Arbeit am "Boxing Day"

Pflanz feierte vorgezogene Weihnachten

22. Dezember 2020, 09:01 Uhr

Markus Pflanz beim Gastspiel in Genk. Foto: privat

Sein erstes halbes Jahr als Profitrainer liegt fast hinter Markus Pflanz. Besinnliche Feiertage stehen dem Co-Trainer des belgischen Erstligisten KV Oostende aber nicht bevor. Ganz im Gegenteil: Berufsbedingt musste Weihnachten vorgezogen werden.

Frau Nicole und Sohn Johannes nutzten die coronabedingte Absage gegen Eupen und machten sich schon vergangene Woche auf den Weg an die belgische Nordseeküste, um zumindest ein paar Tage gemeinsam Zeit zu verbringen. Denn die belgische Profiliga hält in dieser Saison nichts von einer Weihnachts- oder gar Winterpause. Am zweiten Weihnachtsfeiertag steht die Oostender Auswärtspartie bei OH Leuven an. "An Heiligabend werden wir morgens trainieren, am ersten Weihnachtsfeiertag um 14 Uhr. Anschließend machen wir uns auf die Reise zu unserem Spiel", erzählt Pflanz.

Dass er am "Boxing Day", wie der zweite Weihnachtsfeiertag unter anderem auch in England genannt wird, arbeiten muss, stört den 44-Jährigen aber kaum – und das hat wenig damit zu tun, dass das Fest der Liebe auch sonst nicht besonders groß im Hause Pflanz zelebriert wird. "Natürlich ist es dieses Jahr etwas komplett anderes. Aber es ist nun mal Teil des Berufs. Ich empfinde es als riesengroßes Glück und sehe mich als sehr privilegiert an", betont der frühere Trainer des TSV Künzell, der SG Aulatal und der SG Eiterfeld/Leimbach.

"Dürfen unser Hobby zum Beruf machen"

Zuletzt war der Langenschwarzer Mitte November bei der letzten Länderspielpause – Deutschlands 0:6-Pleite in Spanien ist das Stichwort – zu Gast in der Heimat.

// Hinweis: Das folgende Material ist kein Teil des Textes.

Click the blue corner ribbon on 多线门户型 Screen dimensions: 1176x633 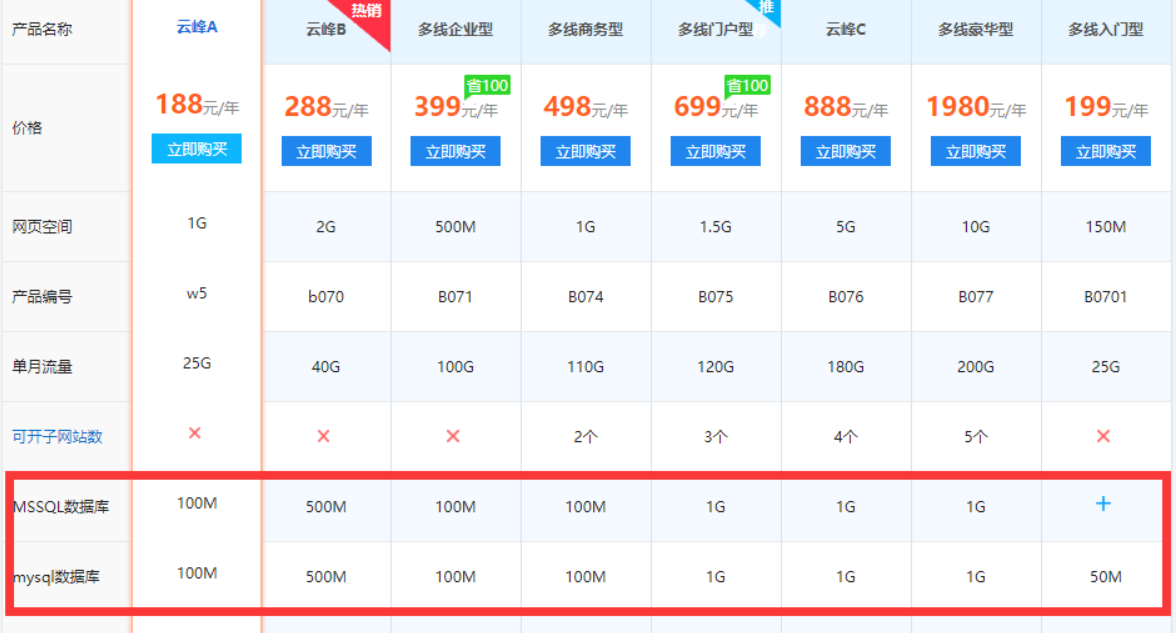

Dass Hochzeiten oder der 80. Geburtstag des Vaters verpasst werden, nimmt der A-Lizenz-Inhaber für seinen Traum in Kauf. Zumal seine Familie voll hinter ihm steht. "Manchmal denke ich schon, dass ich mich kneifen muss. Zum Beispiel, wenn ich dann plötzlich im Stadion vom RSC Anderlecht an der Seitenlinie stehe. Ich habe auch schon zu den Spielern gesagt: 'Ihr wisst gar nicht, wie gut es uns geht. Wir durften unser Hobby zum Beruf machen.'" Zumindest an Silvester – gleichzeitig Pflanz' 45. Geburtstag – könnte ein kurzer Besuch in Osthessen anstehen.

Ansonsten gehören in Belgien Arbeitstage bis 20 Uhr längst zur Tagesordnung, weil beispielsweise die Trainingseinheiten protokolliert werden müssen. "Aber ich sehe das oft gar nicht als Arbeit an. Es macht Spaß", erklärt Alexander Blessins Co-Trainer, der nebenbei noch ein Fernstudium in den Bereichen Spielanalyse, Scouting und Talentförderung zeitnah abschließen möchte.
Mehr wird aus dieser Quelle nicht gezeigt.